**Assigned task**
Where the entries below show "Image resolution: width=903", begin there and print that line and all following lines exactly, through the last, omitting pictures.

[[ Records provided, beginning ]]

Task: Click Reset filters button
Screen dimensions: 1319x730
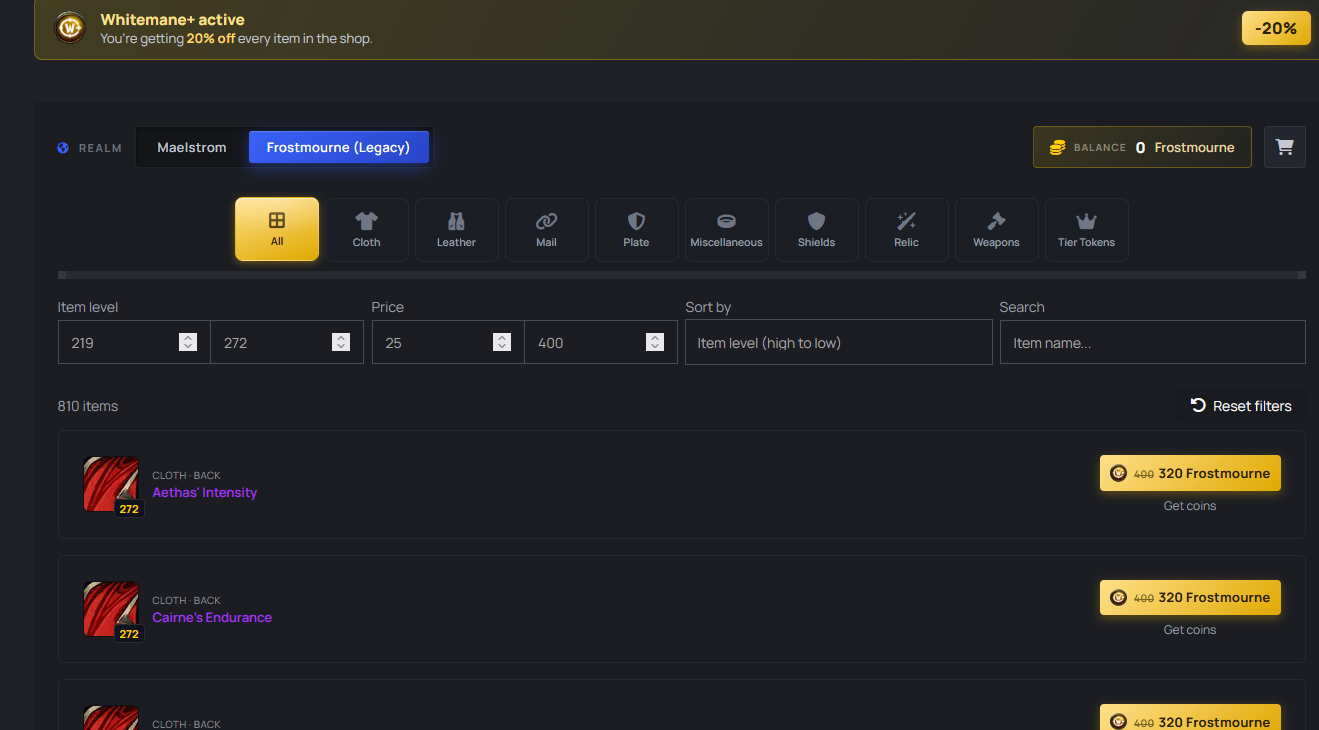Action: click(x=1241, y=406)
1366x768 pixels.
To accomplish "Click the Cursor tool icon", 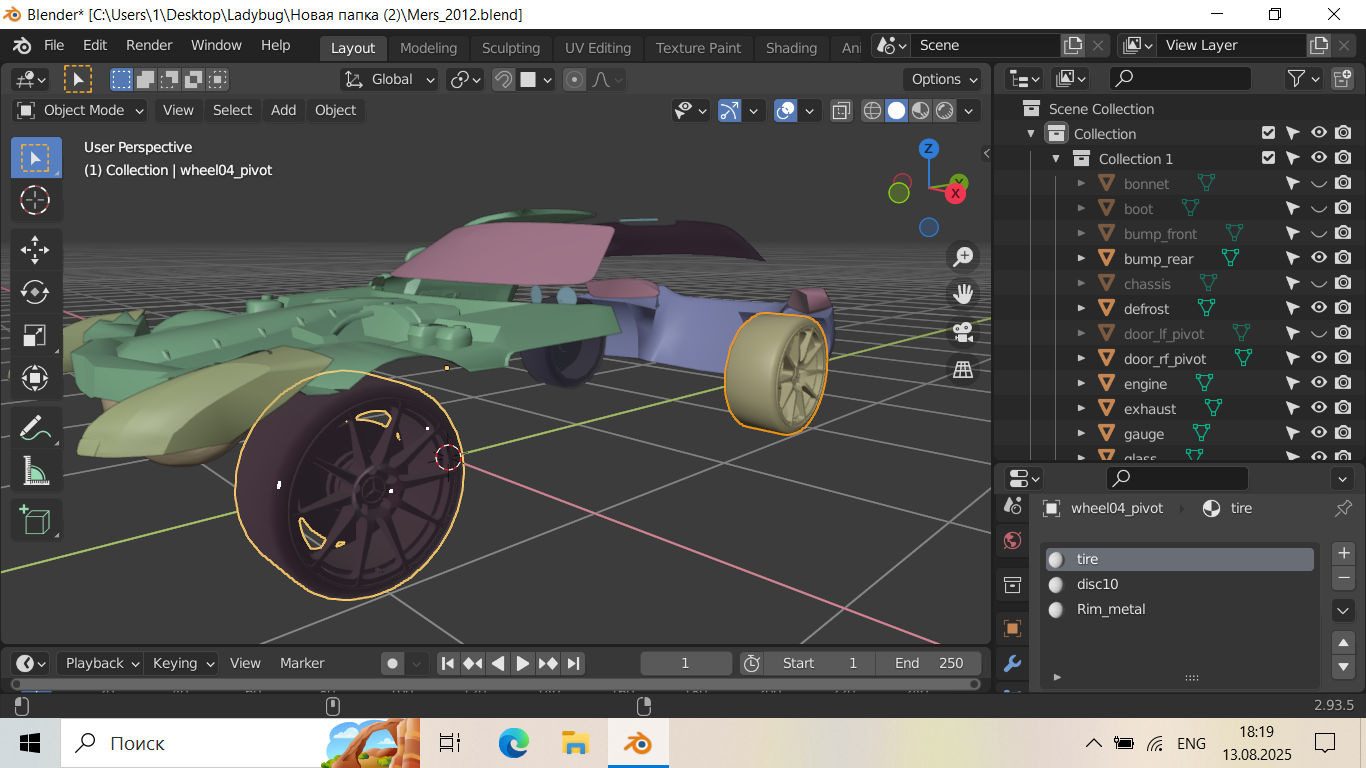I will (35, 200).

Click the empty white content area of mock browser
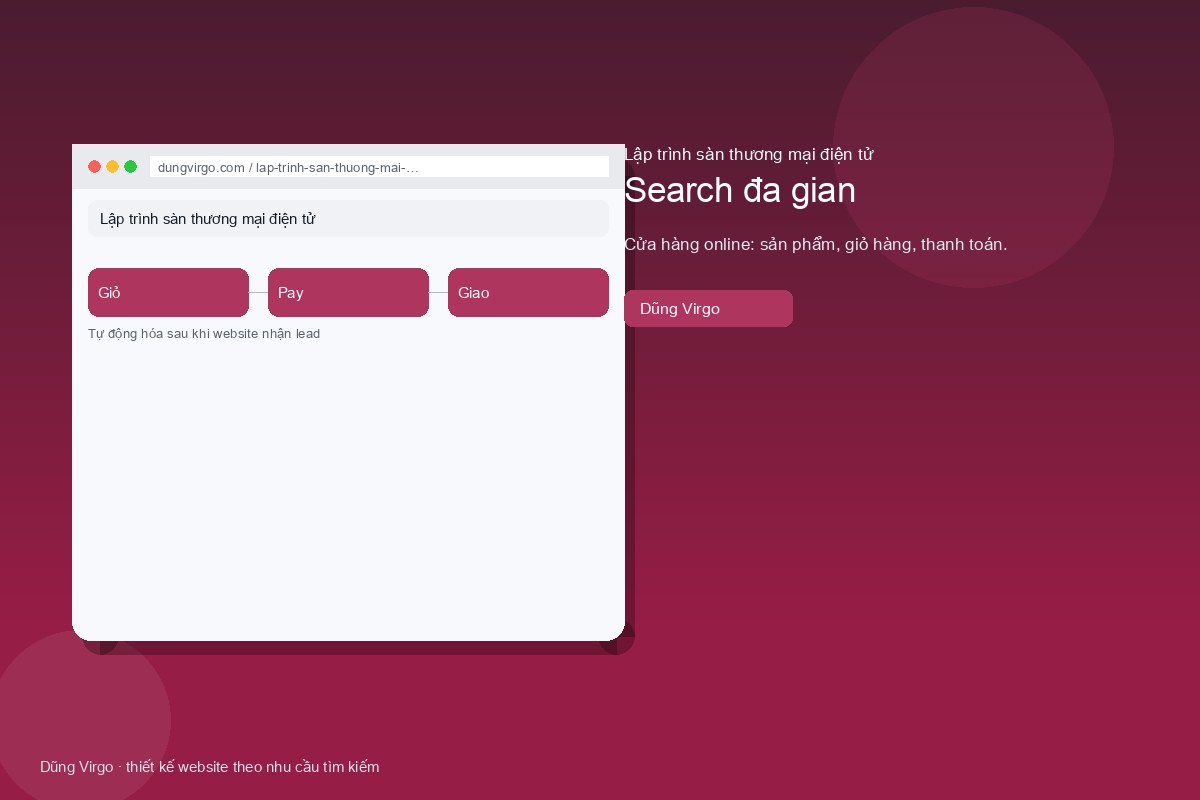click(348, 490)
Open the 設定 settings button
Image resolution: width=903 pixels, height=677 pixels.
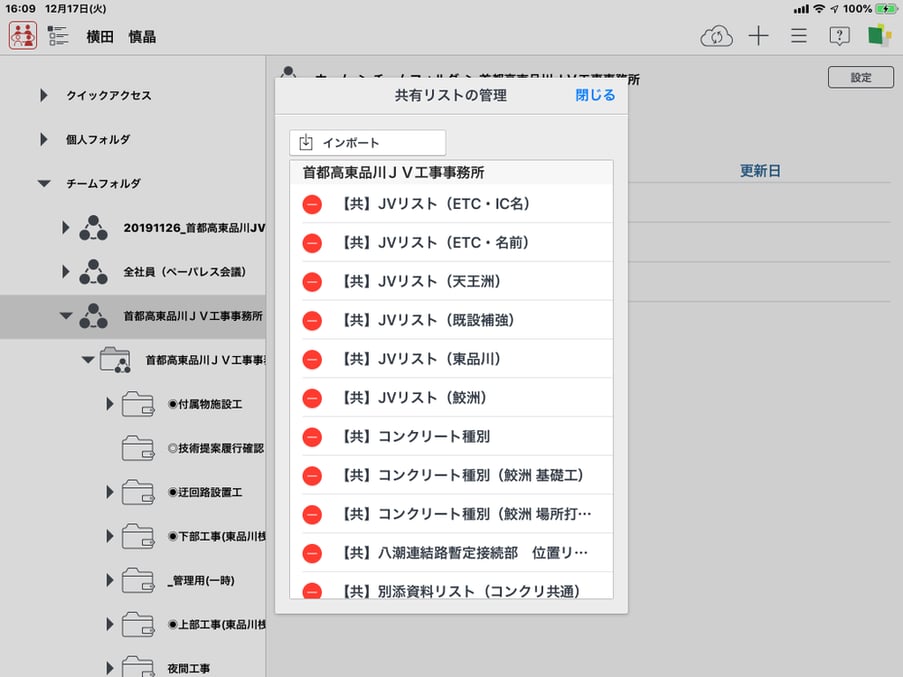tap(860, 76)
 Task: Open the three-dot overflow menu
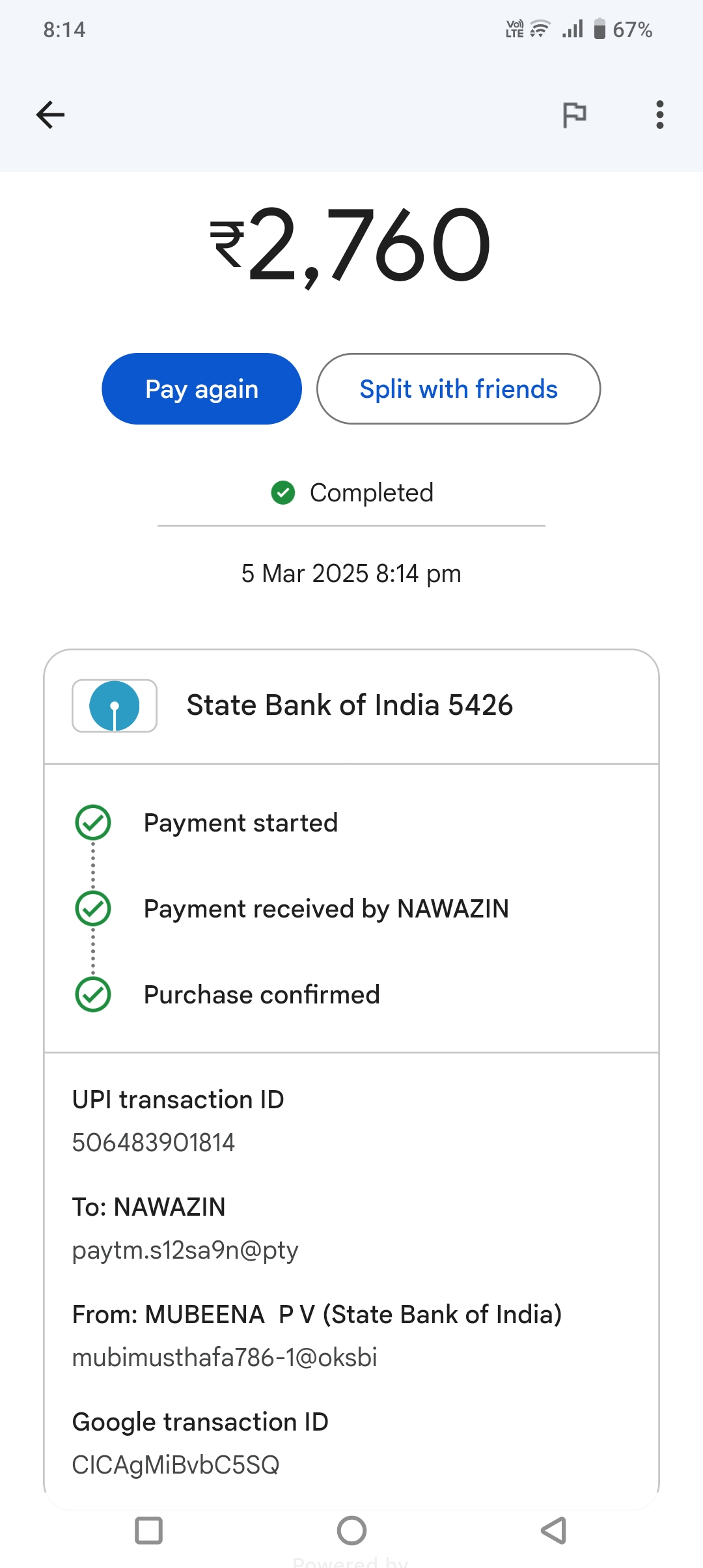659,115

[[ Records provided, end ]]

**Answer below**
Image resolution: width=903 pixels, height=677 pixels.
tap(860, 76)
 Task: Open the three-dot overflow menu
659,115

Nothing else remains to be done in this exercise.